Pablo Picasso: Resimden Seramiğe Bir Serüven; 28 Eylül-31 Aralık tarihlerinde AKM Galeri’de.
Akbank Sanat, sanatın büyülü dünyasını her yaştan sanatseverle buluşturmaya devam ediyor. Akbank Çocuk Tiyatrosu tarafından sahnelenen ve çocukların yaratıcılıklarını geliştirip hayal güçlerini genişletmeyi amaçlayan “Ne Olacağım Ben” oyunu, çocuklara hayallerinin peşinden gitmenin önemini anlatıyor…

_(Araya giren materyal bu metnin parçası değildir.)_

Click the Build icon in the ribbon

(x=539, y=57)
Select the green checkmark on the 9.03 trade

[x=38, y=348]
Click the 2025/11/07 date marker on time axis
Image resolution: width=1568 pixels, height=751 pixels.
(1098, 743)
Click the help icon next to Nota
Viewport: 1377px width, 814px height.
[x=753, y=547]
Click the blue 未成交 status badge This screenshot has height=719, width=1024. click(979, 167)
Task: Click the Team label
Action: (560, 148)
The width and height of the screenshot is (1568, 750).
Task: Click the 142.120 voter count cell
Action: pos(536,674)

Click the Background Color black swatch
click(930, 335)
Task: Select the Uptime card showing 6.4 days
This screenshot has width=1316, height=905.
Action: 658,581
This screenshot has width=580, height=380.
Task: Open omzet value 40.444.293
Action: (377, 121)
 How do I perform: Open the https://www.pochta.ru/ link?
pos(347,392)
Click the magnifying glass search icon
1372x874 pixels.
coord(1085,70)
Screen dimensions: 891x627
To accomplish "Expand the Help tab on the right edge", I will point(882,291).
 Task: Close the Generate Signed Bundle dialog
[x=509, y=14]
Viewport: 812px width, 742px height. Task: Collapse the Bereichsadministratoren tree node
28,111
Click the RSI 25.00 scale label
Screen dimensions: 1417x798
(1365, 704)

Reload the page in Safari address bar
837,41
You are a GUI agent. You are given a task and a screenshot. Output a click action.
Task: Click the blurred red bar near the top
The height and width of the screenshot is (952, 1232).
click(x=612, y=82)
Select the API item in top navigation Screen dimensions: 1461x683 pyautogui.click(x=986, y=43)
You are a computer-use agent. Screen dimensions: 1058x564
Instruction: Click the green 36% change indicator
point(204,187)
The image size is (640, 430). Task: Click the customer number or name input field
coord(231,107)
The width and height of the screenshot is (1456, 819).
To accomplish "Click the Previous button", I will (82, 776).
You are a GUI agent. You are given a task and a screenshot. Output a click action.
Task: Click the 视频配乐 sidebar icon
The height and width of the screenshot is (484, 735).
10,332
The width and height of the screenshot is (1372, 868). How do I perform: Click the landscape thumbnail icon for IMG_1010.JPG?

Bu yıl 52. yaşını kutlayan Akbank Çocuk Tiyatrosu tarafından sahnelenen “Ne Olacağım Ben” adlı müzikal, perdesini açarak çocuklarla buluşmaya başladı. Oyun, Mayıs 2025 tarihine kadar çocukları ilham verici bir yolculuğa çıkararak, geleceğin sanatseverlerini ağırlayacak.
Onur Demircan’ın yazdığı, Tuluğ Tırpan’ın müziğiyle zenginleştirilen ve Zeynep Anacan’ın şarkı sözlerine imza attığı bu eğlenceli ve düşündürücü oyun, sürekli ders çalışıp test çözmek zorunda hisseden Leyla’nın, anne babası gibi mühendis olma hayalini gerçekleştirmek isterken ilham perisi Thalia ile tanışmasını ve hayatında yeni ufuklar açılmasını konu alıyor.
5 yaş ve üzeri çocuklara yönelik “Ne Olacağım Ben” oyunu, sezon boyunca Akbank Sanat’ta sahnelenecek.
Süre: 60 dakika Program Takvimi: 16-30 Kasım 2024 / 12.00-13.00 14-21 Aralık 2024 / 12.00-13.00 11-25 Ocak 2025 / 12.00-13.00 8-22 Şubat 2025 / 12.00-13.00 1 Mart 2025 / 12.00-13.00 5-19 Nisan 2025 / 12.00-13.00 3-17 Mayıs 2025 / 12.00-13.00
Bilet. Öğrenci 114.50 TL – Yetişkin 134.50 TL / Biletler Biletix’te ve Tiyatrolar.com’da.